Srinagar, July 2: Jammu and Kashmir recording eleven COVID-19 deaths in a day on Thursday have sent alarm bells ringing. Of the 11 people 10 died in Kashmir and one in Jammu.
An analyst while talking to Precious Kashmir said, “The spike in deaths is a serious concern. This needs to be addressed. Authorities will have to change their strategy to control the increase in number of positive cases and the deaths.”
He said, “Experts and medicos have already predicted that the COVID-19 cases will peak in July month and the authorities should be ready. Lifting of lockdown has led to increase in the cases as people have started moving around. There are reports that COVID protocol is being violated and people are not following the guidelines like wearing masks and following social distancing. This has also led to the spike in numbers.”

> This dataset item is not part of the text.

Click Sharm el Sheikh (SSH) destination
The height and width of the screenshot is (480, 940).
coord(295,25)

According to the medicos mostly elderly people with underlying health conditions are getting hit due to COVID-19. “Elderly people should stay at home. By venturing out they are risking their lives as the virus is becoming deadly with each passing day. Precautions only can save us till some medicine or vaccine comes,” said a medico.
He said, “Entire medical fraternity is trying its best to save the precious human lives but in absence of any specific treatment we have become handicapped. We cannot fix any deadline for COVID to go as it has assumed alarming proportions. The government has to look for a new strategy to save people.”

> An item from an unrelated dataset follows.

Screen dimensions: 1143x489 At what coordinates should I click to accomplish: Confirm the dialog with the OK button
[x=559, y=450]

An observer said, “Imposing lockdown once again is no solution. This will once again push people towards the edge and lead to confusion. Rapid Testing Kits need to be made available in the open market at an affordable cost. Once these kits become available it will help people in knowing their status. Till vaccine or any specific medicine is found to treat this deadly virus testing is the only solution.”

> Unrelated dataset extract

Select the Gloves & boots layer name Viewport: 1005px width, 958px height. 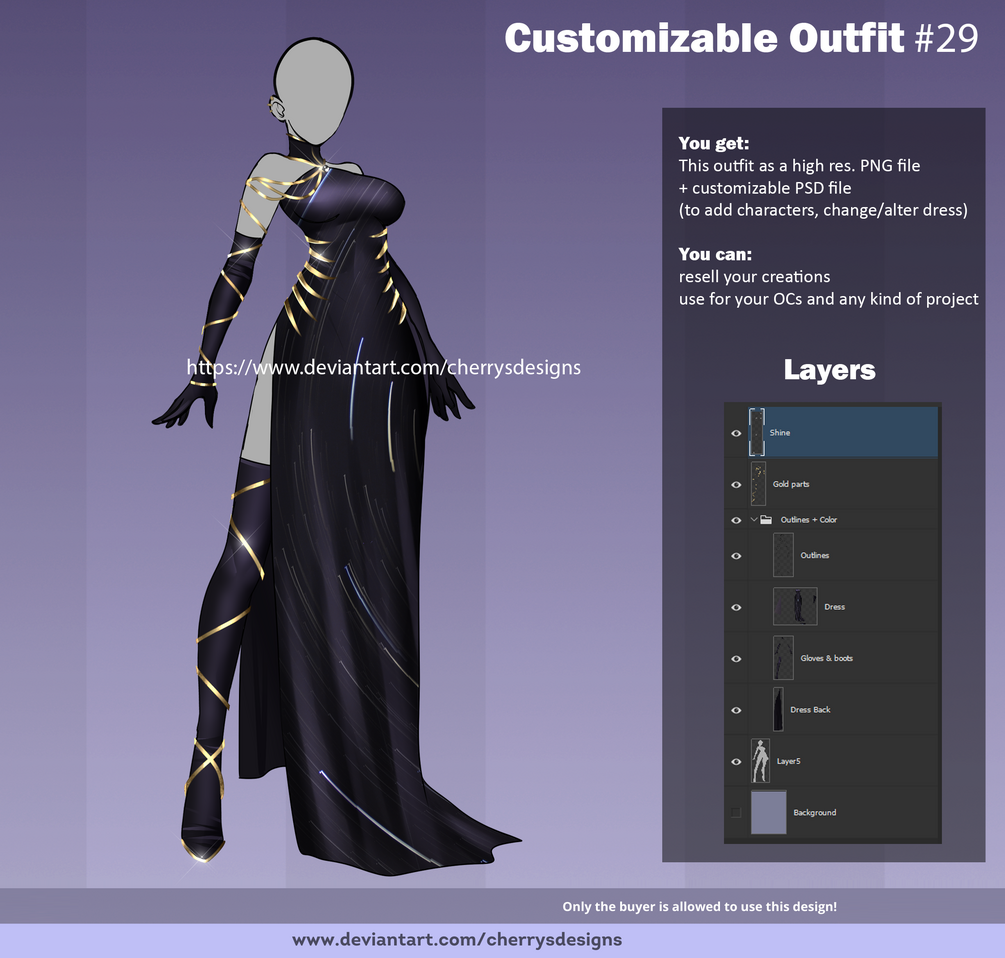(x=826, y=658)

It’s in place to mention here that Remdesivir, the first approved drug to treat Covid-19 patients, has sparked an unsavoury controversy due to the ‘inordinately’ high price. The drug, patented by the US pharma giant-Gilead, costs $2350 (Rs. 178,000) per 5-day course when the actual production cost is merely $5, according to Dr Andrew Hill, senior visiting research fellow at Liverpool University. This is in addition to all other costs including hospitalisation.
More importantly, the drug, which has been under stringent trials for the past five months since the pandemic spiralled beyond control, will remain elusive to the entire world except for the US which has bought up virtually entire stocks for the next three months.